Each and every one of our different vehicles has specific "needs" and requirements that may not match the manual. My F150 ecoboost ABSOLUTELY dilutes the oil with fuel and being in South Florida, does better with a higher viscosity. This is no surprise. What is interesting is that there are plenty of 3.5EB owners with failed timing chains and cam phasers at 100K miles, and they "wonder" how on earth this could happen... Answer, chains last longest with CLEAN 30 viscosity oil. Answer: Ultra thin oil, significantly contaminated with particulates and containing raw fuel or a high percentage of fuel evaporates, simply is not up to the task with some engines. Despite a glowing UOA.

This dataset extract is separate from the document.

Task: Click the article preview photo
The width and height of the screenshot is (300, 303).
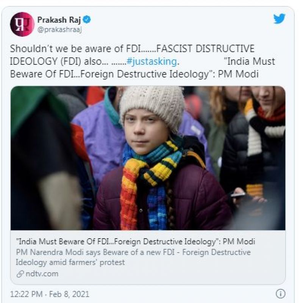Action: 148,158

People truly believe that oil can go 10,000 miles or more between changes because the UOA results show the oil to be in good shape and wear metals to be low. Yet they completely ignore the fact that significant fuel gets past the rings, into the oil, evaporates and leaves non-oil contaminates. Ever wonder why some engines seem to use no oil? This can be one reason, the oil consumed is replaced by evaporated fuel components.
With some engines, it's a good idea to choose the right oil and change it frequently. Turbocharged, direct injected engines are often on this list. It should come as no surprise that quick spooling turbo's produce high cylinder pressures from just above idle, direct injection sprays raw fuel into the cylinder, some fuel gets past the low tension piston rings and so on.
And yes, a viscosity increase can effectively offset fuel dilution.